## TASKS
a) In the post about the memorial service, give the part that opens with the words containing "The idea that" and closes with "does that mean?", switching "Father Carl" to "the pastor".
b) According to the post about the memorial service, what were the names of the baby's parents?
c) Write the next part of the post about the memorial service, following on from its final sentence.

--- Start of DOCUMENT SEGMENT ---

Greetings fellow Network of Love Lovers!
Last week here at the parish, we had a memorial service for a little baby who had lost his life soon after being born into this world. David Anthony had been born premature, stillborn. The obituary could have easily brought to tears to one’s eyes, as it read David Anthony had been still born, but born still. For some reason, that phrase has stuck with me since the memorial service. I still remember the look in the eyes of the deceased baby’s parents Anthony and Claris. They looked toughened by the whole experience, drained in one way, yet optimistic that in some miraculous way the little boy they had brought in this world still lived and breathed in another dimension unknown but felt.
The idea that David Anthony was indeed still with his parents and with the community at large formed the foundation of Father Carl’s sermon for the service. He talked about how we must mourn the loss of the child, how that is absolutely imperative for the healing process to begin. However, he said that, as hard as it may be to fathom at a time when the death of a new born is incredibly fresh in the mind of those who touched him or were touched by him, David Anthony should be remembered as a living person–––a saint among the greatest in heaven. What exactly does that mean?

--- End of DOCUMENT SEGMENT ---
--- Start of STORED ROWS ---

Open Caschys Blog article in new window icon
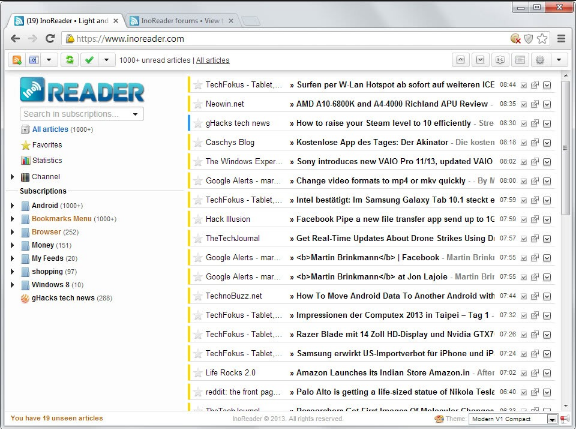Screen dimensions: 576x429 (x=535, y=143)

--- End of STORED ROWS ---
--- Start of STORED ROWS ---

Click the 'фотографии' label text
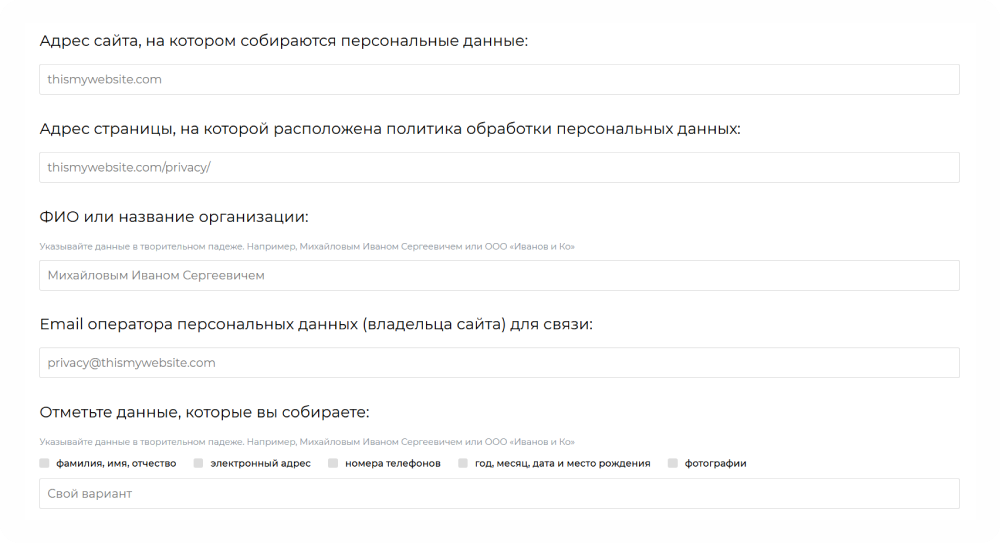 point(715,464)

--- End of STORED ROWS ---

## RESULTS IN ORDER
a)
The idea that David Anthony was indeed still with his parents and with the community at large formed the foundation of the pastor’s sermon for the service. He talked about how we must mourn the loss of the child, how that is absolutely imperative for the healing process to begin. However, he said that, as hard as it may be to fathom at a time when the death of a new born is incredibly fresh in the mind of those who touched him or were touched by him, David Anthony should be remembered as a living person–––a saint among the greatest in heaven. What exactly does that mean?

b) Anthony and Claris

c)
Ahh…the question that has perplexed humankind for ages and ages, especially since we have incorporated the idea that there is a “heaven” awaiting us after death, the question of what happens to us after we die? I don’t have the time nor the ability to try and makes some kind of thesis about the whereabouts, whenabouts, or whatabouts of “heaven.” I think of this Los Lonely Boys song lyric (it was one of those songs that played and played on the radio a few years ago and I just so happened to hear it yesterday afternoon)…the Lonely Boys ask in song, “how far is heaven?” and continue with “I just gotta know how far it is.”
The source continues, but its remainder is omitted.